Consignes ▸
**a)** Recopiez le texte fourni, de « Pour autant, il » jusqu’à « de mort nucléaire[18]. », en remplaçant « légitime-défense » par « légitime défense ».
**b)** D’après le texte fourni, qui rappelle que les plans de société n’aboutissent jamais ?
**c)** Indiquez si chacun de ces énoncés est conforme au texte fourni, par oui ou par non, en citant les mots qui permettent de trancher. (i) Anders a plus tard appelé les êtres humains à se défendre face au péril nucléaire. (ii) Aux enfants du XXe siècle, on avait promis la guerre. (iii) Le texte dresse l’inventaire des plus horribles entreprises humaines.

Texte fourni ▸
***
Qu’est-ce que la race humaine prise dans les filets du système technologique ? Un être imparfait confronté en permanence à un monde détruit et artificialisé, à des objets « fabriqués », et se sentant inférieurs à eux. Pourquoi tant hâter le développement de « l’intelligence » artificielle, pourquoi se prendre de passion pour le transhumanisme, pourquoi nier sa naturalité, sinon pour évacuer au plus vite ce sentiment étouffant, asphyxiant, d’infériorité vis-à-vis de la machine et d’incompatibilité avec une nature humaine si négative. Voilà comment Anders définit la « honte prométhéenne » :

« S’il veut se fabriquer lui-même, ce n’est pas parce qu’il ne supporte plus rien qu’il n’ait fabriqué lui-même, mais parce qu’il refuse d’être quelque chose qui n’a pas été fabriqué ; ce n’est pas parce qu’il s’indigne d’avoir été fabriqué par d’autres (Dieu, les divinités, la Nature), mais parce qu’il n’est pas fabriqué du tout et que, n’ayant pas été fabriqué, il est de ce fait inférieur à ses produits[16]. »

Pour autant, il nous est impossible d’approuver Anders quand il écrit que « la possibilité de notre destruction définitive constitue la destruction définitive de nos possibilités[17] » ; ce sur quoi lui-même reviendra une vingtaine d’années plus tard en appelant explicitement les êtres humains à entrer en état de légitime-défense vis-à-vis de l’omniprésence du péril de mort nucléaire[18].

Car le long parcours que fut celui de la vision négative de la nature humaine n’eut pour seule utilité que de désamorcer toutes les velléités combattantes et même de décourager les plus sages d’entre nous. Là où le désespoir forcené ne devrait nous inspirer que le dégoût et la volonté de fuir la société présente, voyons aussi là où se trouvent les sources d’espoir ; mais tout d’abord, faisons un petit détour.

IV – Correctifs sur la guerre et la nature humaine

Avant d’entrer dans la partie finale de cette dissection de poncif, remettons un instant en perspective la guerre et la nature humaine.

A – Correctif sur la guerre

Nous avons déjà pu constater que, loin d’annihiler le phénomène de la guerre — guerre civile comprise —, l’application du plan libéral s’est au contraire accompagnée des plus horribles entreprises humaines connues. Inutile d’en faire ici l’inventaire, mais gageons que les enfants du XXe siècle ont eu de quoi croire à la véracité de l’homme-loup. Définitivement convaincus, pourquoi auraient-ils été amenés à croire autre chose ? On leur avait promis la paix et le luxe, et voilà que les orages d’atomes et d’acier s’abattirent sur eux. Mais ce qu’ils ignoraient peut-être, c’est que les plans de société, même les plus nobles, n’aboutissent jamais — ce que rappelle Theodore Kaczynski.
***
Documents présentés ▸

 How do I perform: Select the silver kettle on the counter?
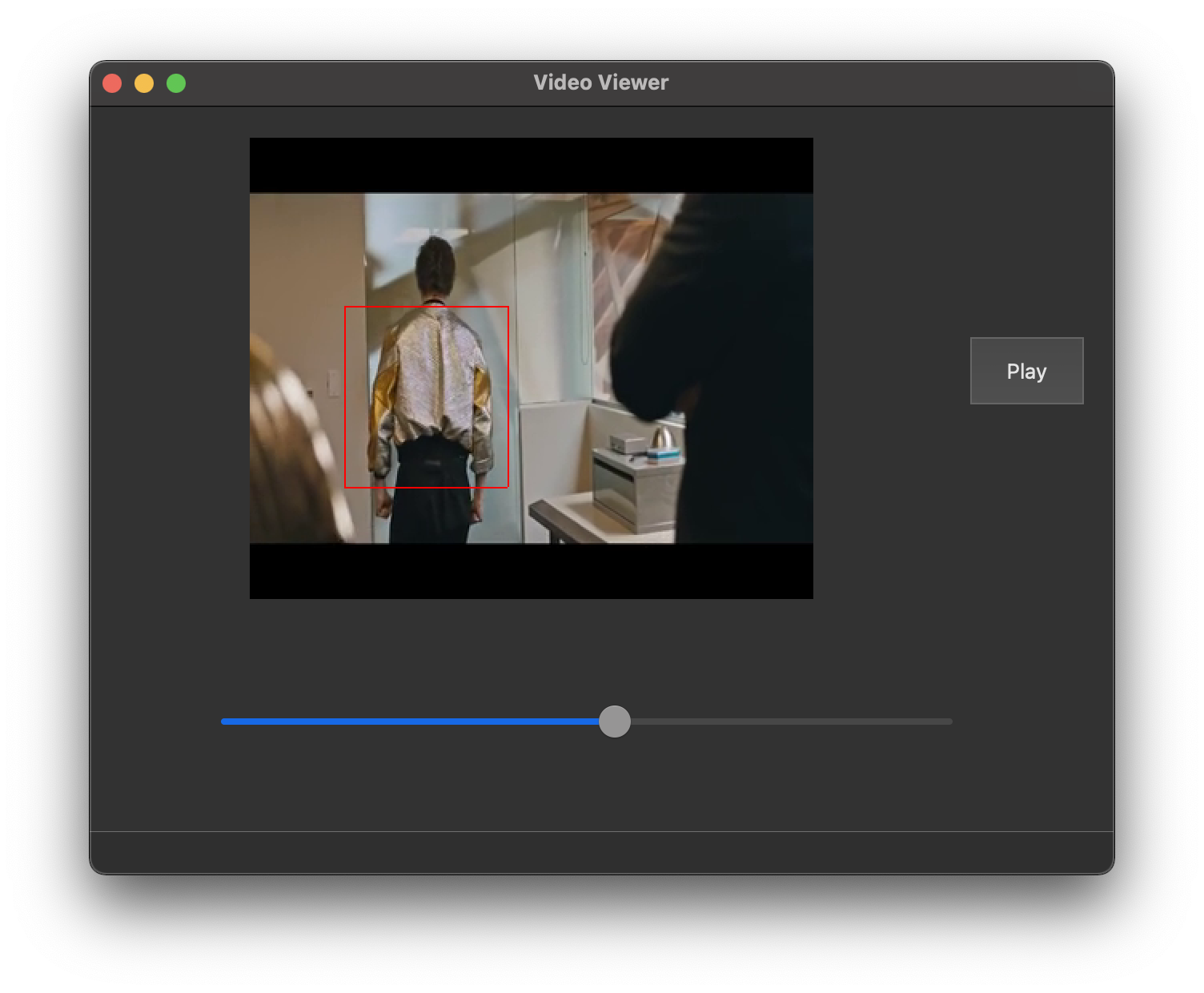pyautogui.click(x=662, y=437)
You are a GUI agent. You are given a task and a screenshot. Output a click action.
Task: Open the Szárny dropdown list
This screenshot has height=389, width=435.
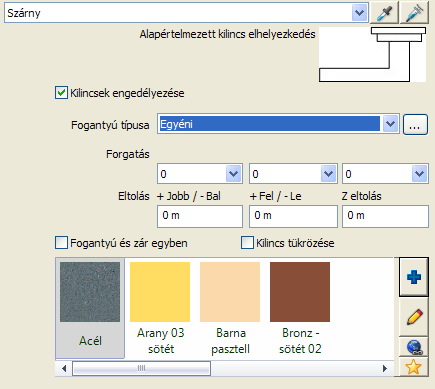(x=359, y=13)
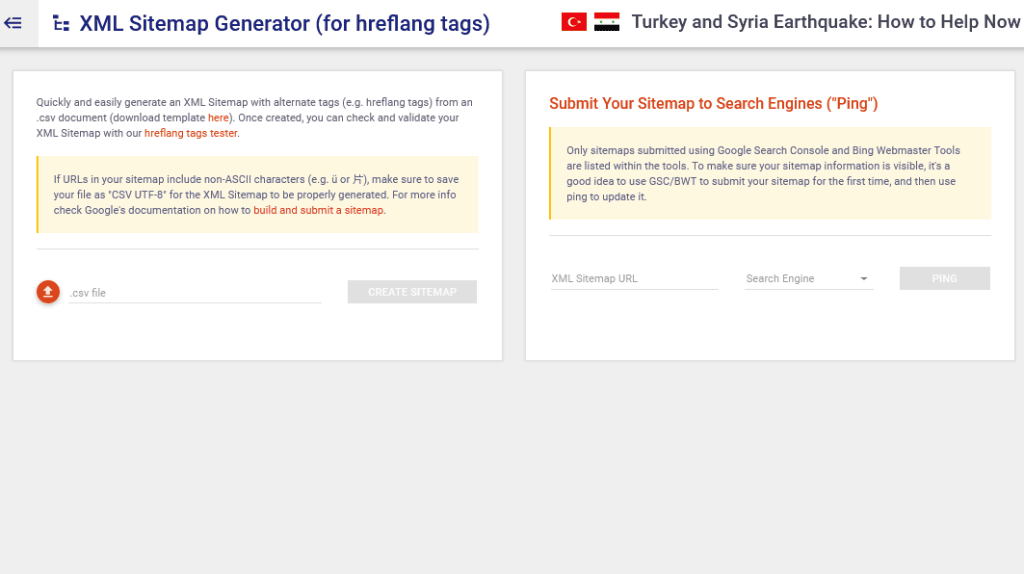Click the sitemap tree icon beside the title

[x=61, y=24]
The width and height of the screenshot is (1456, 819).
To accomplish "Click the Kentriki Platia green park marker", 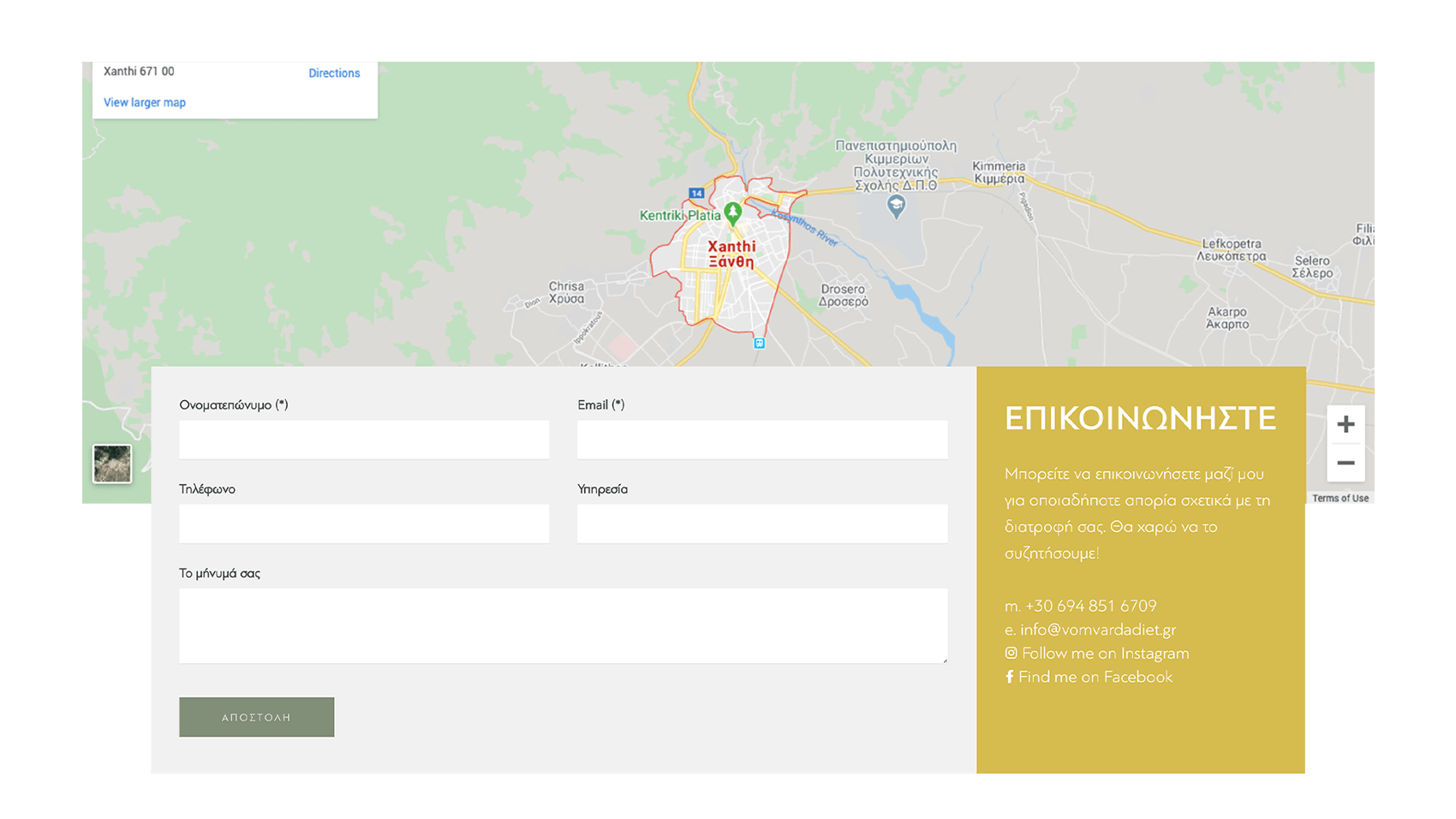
***
Réponses ▸
**a)**
Pour autant, il nous est impossible d’approuver Anders quand il écrit que « la possibilité de notre destruction définitive constitue la destruction définitive de nos possibilités[17] » ; ce sur quoi lui-même reviendra une vingtaine d’années plus tard en appelant explicitement les êtres humains à entrer en état de légitime défense vis-à-vis de l’omniprésence du péril de mort nucléaire[18].

**b)** Theodore Kaczynski.

**c)**
(i) Oui : « en appelant explicitement les êtres humains à entrer en état de légitime-défense vis-à-vis de l’omniprésence du péril de mort nucléaire »
(ii) Non : « On leur avait promis la paix et le luxe »
(iii) Non : « Inutile d’en faire ici l’inventaire »